# [Source material]
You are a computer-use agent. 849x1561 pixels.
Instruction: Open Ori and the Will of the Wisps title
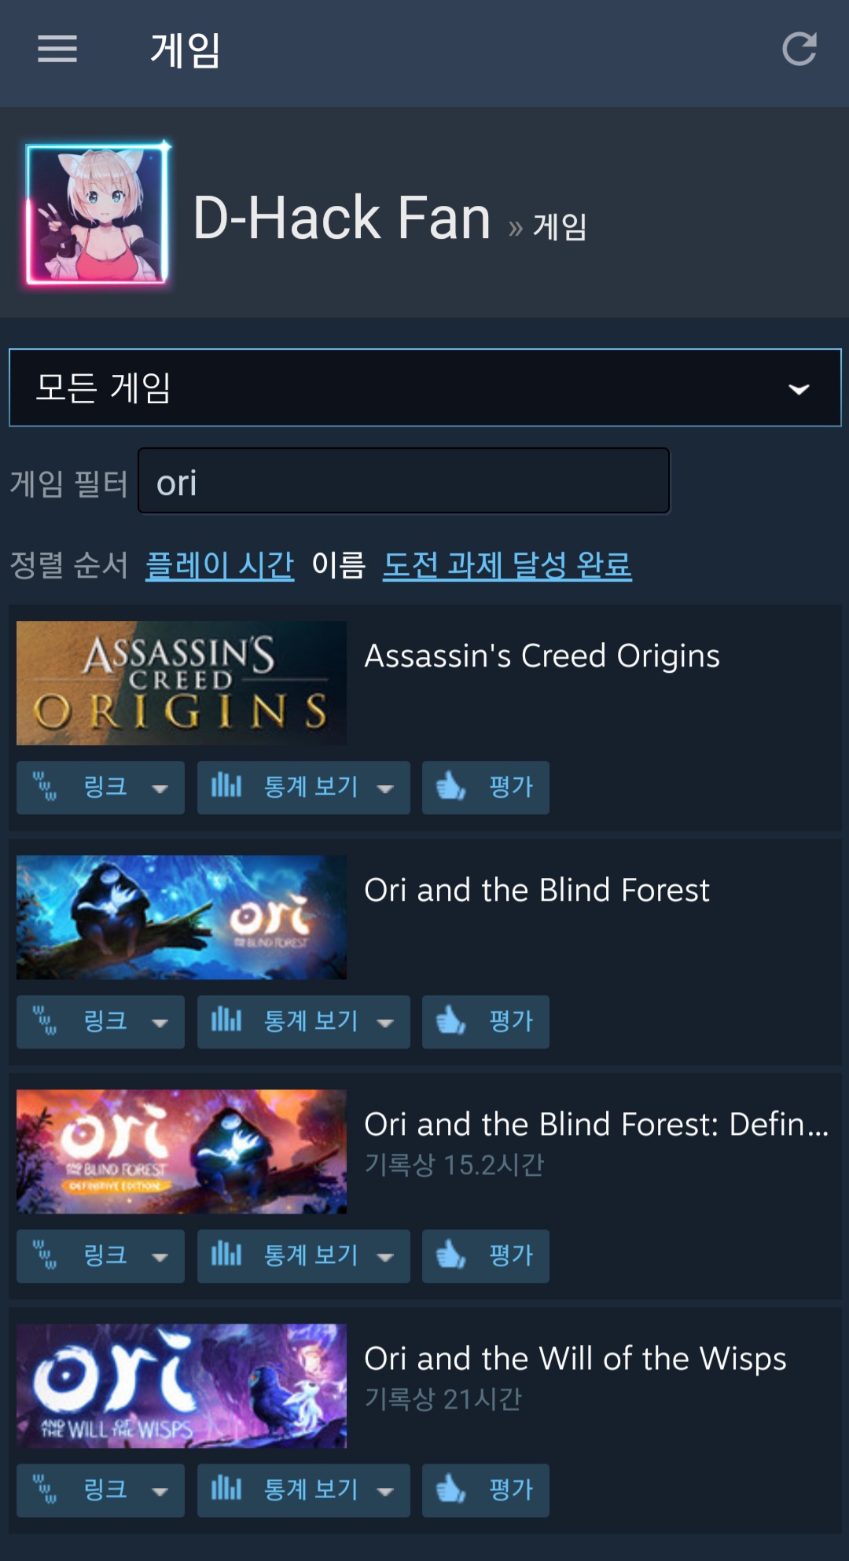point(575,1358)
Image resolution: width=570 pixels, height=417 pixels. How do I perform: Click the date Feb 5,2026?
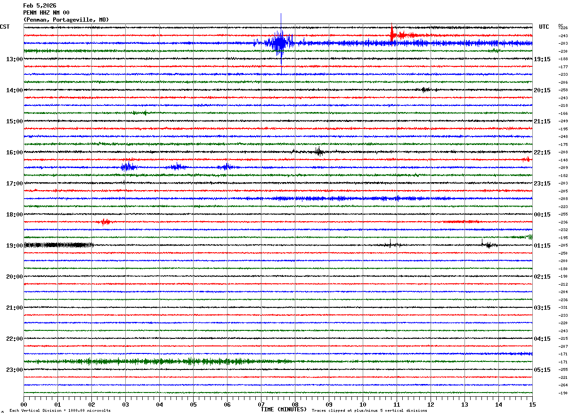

==

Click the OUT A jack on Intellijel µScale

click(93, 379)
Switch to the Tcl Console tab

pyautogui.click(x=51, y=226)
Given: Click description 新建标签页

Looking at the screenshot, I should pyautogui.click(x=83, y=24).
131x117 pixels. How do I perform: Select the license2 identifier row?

# [What is expected]
From the line with "Instruction: Open Ori" up to and including the line with "Image resolution: width=570" above, retype every line exactly and nothing more; leave out the pictures.

# [Response to this exercise]
Instruction: Open Ori and the Will of the Wisps title
point(575,1358)
Image resolution: width=570 pixels, height=417 pixels. How do I perform: Click the date Feb 5,2026?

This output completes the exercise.